Sleep is always an elusive beast for parents as it is, but when you throw in details such as Autism, the fact that there’s more than one child sharing the bedroom, a really crazy big work load and a wife with Fibromyalgia… sleep can be near impossible to come by.
My boys are 5 and 2, my 5 year old (Cameron) being the one with Autism. For the most part, neither of them really have much difficulty sleeping, it’s just the getting to sleep part that can be a little rough. If either of them isn’t sleepy, or has something on their mind (which is a very definite possibility with Autism), they’ll just stay awake and keep the other one awake with them. And if one of them should have bad dreams or just wake up randomly in the middle of the night, they both wake up… and I have to get up.

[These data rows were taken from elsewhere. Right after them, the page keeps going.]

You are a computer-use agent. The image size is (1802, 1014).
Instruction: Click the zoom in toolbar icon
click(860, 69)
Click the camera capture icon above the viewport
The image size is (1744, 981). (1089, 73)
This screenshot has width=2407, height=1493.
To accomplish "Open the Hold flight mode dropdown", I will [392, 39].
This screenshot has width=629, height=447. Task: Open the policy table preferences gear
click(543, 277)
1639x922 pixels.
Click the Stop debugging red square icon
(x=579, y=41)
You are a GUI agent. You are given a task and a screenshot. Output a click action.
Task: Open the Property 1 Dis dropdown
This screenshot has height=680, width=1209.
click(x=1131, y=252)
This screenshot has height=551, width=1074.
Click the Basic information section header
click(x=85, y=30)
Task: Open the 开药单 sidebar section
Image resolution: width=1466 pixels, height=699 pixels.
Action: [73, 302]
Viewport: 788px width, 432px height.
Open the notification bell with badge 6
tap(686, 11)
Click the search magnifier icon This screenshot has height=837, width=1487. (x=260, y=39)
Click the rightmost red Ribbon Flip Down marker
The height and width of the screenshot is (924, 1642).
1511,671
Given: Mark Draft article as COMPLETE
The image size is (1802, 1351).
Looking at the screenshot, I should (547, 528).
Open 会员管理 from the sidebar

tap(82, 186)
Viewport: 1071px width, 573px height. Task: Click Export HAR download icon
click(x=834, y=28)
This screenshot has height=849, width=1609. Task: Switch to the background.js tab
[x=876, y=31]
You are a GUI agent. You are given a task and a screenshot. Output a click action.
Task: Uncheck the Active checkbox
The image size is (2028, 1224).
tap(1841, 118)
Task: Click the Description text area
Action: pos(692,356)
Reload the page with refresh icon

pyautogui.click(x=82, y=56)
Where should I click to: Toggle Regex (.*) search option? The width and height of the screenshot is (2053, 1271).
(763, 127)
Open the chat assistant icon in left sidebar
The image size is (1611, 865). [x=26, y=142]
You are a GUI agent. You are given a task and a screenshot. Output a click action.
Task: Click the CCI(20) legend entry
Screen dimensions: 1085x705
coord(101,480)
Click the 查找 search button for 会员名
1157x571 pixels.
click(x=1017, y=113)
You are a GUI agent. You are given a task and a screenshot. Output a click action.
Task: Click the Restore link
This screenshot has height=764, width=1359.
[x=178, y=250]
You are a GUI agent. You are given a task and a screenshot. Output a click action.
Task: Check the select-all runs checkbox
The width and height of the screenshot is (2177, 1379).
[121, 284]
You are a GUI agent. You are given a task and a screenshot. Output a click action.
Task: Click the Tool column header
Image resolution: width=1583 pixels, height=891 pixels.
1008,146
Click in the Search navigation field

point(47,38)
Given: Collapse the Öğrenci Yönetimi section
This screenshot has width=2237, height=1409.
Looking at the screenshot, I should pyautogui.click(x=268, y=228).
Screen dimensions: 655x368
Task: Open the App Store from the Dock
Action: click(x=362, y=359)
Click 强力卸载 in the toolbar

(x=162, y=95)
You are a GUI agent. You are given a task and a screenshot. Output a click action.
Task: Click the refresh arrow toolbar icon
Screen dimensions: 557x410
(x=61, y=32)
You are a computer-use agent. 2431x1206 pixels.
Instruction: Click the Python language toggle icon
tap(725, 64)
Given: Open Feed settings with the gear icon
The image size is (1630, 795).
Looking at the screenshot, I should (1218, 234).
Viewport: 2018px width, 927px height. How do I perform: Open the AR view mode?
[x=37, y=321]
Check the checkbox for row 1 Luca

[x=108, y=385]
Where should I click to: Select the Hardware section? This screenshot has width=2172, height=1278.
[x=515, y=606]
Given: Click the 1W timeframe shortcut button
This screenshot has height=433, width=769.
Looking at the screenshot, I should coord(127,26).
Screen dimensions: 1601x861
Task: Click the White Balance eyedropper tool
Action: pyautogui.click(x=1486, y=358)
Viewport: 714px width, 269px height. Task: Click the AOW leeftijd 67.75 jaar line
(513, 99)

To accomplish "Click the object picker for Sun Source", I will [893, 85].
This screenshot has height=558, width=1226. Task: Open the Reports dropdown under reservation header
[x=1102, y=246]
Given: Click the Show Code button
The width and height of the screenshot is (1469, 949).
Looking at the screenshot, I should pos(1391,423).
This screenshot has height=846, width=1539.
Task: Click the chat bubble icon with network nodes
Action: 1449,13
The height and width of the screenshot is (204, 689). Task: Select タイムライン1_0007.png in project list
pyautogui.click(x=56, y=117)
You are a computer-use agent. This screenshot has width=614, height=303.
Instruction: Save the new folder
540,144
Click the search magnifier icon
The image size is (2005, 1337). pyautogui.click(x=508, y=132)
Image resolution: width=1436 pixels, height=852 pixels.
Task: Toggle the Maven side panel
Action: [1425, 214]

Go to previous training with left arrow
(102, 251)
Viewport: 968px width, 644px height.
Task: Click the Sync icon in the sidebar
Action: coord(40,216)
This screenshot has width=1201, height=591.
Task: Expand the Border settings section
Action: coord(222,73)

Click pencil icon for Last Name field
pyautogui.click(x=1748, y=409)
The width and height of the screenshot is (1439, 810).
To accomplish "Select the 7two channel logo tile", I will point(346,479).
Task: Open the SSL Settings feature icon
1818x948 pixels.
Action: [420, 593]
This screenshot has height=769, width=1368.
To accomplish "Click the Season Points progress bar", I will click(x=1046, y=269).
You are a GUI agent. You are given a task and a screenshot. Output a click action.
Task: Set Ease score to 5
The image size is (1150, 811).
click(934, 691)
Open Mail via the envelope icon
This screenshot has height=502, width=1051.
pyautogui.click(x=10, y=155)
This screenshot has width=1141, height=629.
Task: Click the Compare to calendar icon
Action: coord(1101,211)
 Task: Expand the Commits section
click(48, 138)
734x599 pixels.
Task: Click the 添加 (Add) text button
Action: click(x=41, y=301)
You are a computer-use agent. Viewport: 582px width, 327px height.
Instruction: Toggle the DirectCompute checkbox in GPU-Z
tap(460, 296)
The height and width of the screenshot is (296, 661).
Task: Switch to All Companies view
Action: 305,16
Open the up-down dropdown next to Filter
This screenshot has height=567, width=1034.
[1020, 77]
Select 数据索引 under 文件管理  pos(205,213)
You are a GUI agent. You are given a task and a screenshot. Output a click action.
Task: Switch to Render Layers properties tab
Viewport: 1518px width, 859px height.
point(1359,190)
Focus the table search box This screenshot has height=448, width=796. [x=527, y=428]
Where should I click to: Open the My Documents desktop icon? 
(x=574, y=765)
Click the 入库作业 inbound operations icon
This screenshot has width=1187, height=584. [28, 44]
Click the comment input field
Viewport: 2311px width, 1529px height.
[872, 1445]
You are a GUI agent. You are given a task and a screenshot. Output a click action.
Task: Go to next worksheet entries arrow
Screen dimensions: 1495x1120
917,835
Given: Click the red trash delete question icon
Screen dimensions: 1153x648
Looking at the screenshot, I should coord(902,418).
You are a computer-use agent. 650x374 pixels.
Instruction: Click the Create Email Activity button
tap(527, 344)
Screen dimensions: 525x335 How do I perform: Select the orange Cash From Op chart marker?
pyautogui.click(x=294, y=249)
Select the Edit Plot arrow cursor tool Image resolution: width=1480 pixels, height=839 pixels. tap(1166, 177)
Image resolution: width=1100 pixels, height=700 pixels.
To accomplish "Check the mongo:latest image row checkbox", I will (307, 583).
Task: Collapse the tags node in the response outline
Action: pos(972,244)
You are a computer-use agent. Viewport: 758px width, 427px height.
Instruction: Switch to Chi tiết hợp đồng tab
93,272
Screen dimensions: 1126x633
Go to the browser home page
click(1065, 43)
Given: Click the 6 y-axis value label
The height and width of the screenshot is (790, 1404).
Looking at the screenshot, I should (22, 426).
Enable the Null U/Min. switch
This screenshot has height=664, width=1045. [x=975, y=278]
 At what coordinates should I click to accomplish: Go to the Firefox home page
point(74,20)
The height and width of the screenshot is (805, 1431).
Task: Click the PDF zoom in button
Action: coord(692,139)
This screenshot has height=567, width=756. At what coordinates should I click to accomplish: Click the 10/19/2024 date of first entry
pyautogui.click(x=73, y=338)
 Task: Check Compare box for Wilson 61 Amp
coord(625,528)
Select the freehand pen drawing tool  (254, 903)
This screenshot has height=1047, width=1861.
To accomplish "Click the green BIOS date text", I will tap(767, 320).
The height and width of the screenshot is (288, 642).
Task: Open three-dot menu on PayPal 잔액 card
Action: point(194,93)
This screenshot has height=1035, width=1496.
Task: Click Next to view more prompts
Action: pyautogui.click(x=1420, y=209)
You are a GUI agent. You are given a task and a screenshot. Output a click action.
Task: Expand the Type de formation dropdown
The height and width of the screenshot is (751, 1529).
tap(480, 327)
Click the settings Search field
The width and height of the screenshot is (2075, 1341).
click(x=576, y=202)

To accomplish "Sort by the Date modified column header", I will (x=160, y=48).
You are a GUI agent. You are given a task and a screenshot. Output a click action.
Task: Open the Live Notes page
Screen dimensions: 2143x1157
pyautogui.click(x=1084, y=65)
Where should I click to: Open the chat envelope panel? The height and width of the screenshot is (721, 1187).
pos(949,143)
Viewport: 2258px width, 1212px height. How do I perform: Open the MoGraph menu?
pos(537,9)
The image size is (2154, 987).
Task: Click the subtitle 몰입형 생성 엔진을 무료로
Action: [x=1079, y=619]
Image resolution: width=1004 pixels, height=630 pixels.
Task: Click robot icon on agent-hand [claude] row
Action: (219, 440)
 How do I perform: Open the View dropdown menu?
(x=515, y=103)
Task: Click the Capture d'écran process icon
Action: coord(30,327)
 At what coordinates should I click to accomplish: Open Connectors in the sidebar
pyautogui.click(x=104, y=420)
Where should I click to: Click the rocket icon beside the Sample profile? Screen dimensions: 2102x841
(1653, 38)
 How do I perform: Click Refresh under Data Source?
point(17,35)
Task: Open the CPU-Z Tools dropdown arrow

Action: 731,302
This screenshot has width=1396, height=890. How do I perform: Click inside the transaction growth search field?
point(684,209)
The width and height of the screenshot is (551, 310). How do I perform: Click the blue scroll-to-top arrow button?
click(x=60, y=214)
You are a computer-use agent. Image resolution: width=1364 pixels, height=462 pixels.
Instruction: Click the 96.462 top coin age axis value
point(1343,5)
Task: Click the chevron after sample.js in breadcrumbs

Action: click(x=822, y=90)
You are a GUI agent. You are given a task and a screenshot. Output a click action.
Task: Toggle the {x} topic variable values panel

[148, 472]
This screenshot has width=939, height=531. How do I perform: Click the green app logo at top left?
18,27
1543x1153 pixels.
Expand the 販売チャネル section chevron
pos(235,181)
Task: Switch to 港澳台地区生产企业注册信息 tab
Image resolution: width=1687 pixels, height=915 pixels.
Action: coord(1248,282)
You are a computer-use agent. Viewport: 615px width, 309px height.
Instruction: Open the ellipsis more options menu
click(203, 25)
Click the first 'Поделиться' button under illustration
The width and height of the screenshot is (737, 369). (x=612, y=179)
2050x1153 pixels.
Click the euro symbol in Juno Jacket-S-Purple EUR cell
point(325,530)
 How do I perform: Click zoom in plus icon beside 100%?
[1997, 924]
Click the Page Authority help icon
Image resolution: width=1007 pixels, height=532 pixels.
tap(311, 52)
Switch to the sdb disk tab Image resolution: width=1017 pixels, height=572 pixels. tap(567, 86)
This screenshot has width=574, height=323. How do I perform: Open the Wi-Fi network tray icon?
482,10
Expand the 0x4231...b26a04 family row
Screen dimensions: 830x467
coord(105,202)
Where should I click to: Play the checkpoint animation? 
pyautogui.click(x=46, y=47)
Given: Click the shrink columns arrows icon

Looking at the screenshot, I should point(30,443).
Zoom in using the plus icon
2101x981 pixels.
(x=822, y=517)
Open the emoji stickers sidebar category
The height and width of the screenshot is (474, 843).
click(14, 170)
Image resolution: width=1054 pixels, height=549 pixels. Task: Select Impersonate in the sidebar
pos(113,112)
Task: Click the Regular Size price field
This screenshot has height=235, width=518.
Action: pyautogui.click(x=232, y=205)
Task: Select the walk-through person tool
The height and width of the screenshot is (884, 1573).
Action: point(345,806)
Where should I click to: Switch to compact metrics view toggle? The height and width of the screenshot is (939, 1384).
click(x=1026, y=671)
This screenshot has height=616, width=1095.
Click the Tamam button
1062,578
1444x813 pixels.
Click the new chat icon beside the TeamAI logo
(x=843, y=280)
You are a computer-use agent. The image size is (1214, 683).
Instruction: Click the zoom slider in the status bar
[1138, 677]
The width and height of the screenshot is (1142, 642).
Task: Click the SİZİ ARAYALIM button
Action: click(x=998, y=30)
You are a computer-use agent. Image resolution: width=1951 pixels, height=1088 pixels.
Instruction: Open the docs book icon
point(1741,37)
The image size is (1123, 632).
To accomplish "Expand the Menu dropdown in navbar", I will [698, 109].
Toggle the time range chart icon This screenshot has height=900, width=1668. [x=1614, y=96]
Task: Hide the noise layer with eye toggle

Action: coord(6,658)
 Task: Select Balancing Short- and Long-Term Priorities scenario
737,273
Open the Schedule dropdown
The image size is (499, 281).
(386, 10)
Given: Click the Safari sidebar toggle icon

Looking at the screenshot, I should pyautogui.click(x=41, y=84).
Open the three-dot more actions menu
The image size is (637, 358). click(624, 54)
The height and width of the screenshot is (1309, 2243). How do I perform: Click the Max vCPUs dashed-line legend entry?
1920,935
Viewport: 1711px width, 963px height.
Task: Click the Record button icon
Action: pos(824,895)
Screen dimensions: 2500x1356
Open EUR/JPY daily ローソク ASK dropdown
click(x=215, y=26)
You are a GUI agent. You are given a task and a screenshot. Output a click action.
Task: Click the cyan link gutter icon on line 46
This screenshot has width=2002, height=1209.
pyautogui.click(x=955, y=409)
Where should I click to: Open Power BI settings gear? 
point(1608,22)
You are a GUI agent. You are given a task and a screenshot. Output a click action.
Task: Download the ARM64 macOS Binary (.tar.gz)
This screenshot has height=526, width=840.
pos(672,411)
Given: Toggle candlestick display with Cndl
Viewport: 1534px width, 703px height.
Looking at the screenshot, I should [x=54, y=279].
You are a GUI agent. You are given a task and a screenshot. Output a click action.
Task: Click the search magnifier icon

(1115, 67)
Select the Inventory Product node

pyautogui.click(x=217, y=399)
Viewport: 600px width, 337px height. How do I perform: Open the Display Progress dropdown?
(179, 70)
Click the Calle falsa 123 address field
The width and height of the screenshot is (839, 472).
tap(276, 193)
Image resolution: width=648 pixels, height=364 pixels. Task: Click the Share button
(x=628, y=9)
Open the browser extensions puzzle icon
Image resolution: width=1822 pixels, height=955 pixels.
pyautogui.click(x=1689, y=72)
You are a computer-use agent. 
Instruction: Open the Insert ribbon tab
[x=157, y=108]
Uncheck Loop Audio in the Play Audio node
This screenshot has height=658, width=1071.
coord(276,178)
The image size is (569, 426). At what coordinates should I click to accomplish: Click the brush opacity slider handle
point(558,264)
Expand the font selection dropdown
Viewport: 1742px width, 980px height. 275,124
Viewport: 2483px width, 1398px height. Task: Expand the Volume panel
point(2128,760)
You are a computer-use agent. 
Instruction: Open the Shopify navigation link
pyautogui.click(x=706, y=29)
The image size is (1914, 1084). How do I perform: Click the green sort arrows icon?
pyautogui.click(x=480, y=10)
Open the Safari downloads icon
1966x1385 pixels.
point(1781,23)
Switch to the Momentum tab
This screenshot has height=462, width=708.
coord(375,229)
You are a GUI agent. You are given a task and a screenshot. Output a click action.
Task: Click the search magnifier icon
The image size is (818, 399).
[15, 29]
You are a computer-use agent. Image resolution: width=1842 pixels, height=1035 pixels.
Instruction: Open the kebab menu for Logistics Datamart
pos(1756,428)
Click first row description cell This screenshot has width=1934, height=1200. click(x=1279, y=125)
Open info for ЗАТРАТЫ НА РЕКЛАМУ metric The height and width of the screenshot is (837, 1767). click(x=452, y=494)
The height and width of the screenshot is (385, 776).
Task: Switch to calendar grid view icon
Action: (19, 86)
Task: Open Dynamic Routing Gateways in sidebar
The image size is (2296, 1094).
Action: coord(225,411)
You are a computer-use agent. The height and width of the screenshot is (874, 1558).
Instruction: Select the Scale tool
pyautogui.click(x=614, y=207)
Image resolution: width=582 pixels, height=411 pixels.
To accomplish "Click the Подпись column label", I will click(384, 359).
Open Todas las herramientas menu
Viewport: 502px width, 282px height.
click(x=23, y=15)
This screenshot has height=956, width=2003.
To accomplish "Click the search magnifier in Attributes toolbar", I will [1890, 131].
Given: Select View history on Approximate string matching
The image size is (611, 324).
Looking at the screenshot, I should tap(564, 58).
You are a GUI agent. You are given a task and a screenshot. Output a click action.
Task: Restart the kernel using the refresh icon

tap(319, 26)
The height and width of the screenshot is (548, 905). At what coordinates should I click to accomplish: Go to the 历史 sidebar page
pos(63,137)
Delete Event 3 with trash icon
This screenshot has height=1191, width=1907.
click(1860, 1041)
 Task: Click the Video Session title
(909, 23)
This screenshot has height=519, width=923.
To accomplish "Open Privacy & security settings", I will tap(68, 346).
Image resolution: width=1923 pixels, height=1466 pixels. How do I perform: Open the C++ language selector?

Then there’s Natalie (my wife) who has Fibromyalgia and is very much unable to sleep most nights… either due to pain or simple discomfort that keeps her limbs moving all night long. I am usually able to sleep through it myself but I don’t get as restful of a sleep as I would otherwise.
I work way to much as it is, but for the last month, I had worked 17 hours per day for 3 weeks straight, including week-ends. This meant that I was usually going to bed around 3am and then getting up at 6 or 7 with my boys.
The only way that myself and even my wife can handle this sort of thing is to sleep in shifts. I tend to be up with my boys early in the morning but she has to get up as well to help get everything ready for school. Most of the time though, she’ll go to bed at 8am and sleep until 9:30, when I go to work. Then I work until 3am.
Come the week-end however, I get up with the boys still while Natalie can sleep in until what ever time she chooses. But when she gets up, I go back to bed to catch up on what I missed through the week.
It’s certainly not ideal, and I would love a full 8 hours sleep but after a few years, I’m not entirely sure I could keep myself knocked out for that long anyhow. So it is what it is… we sleep in shifts.
With Autism, Fibromyalgia, a crazy work load and 2 boys waking or keeping each other awake… it’s the system we’ve had to become accustomed to.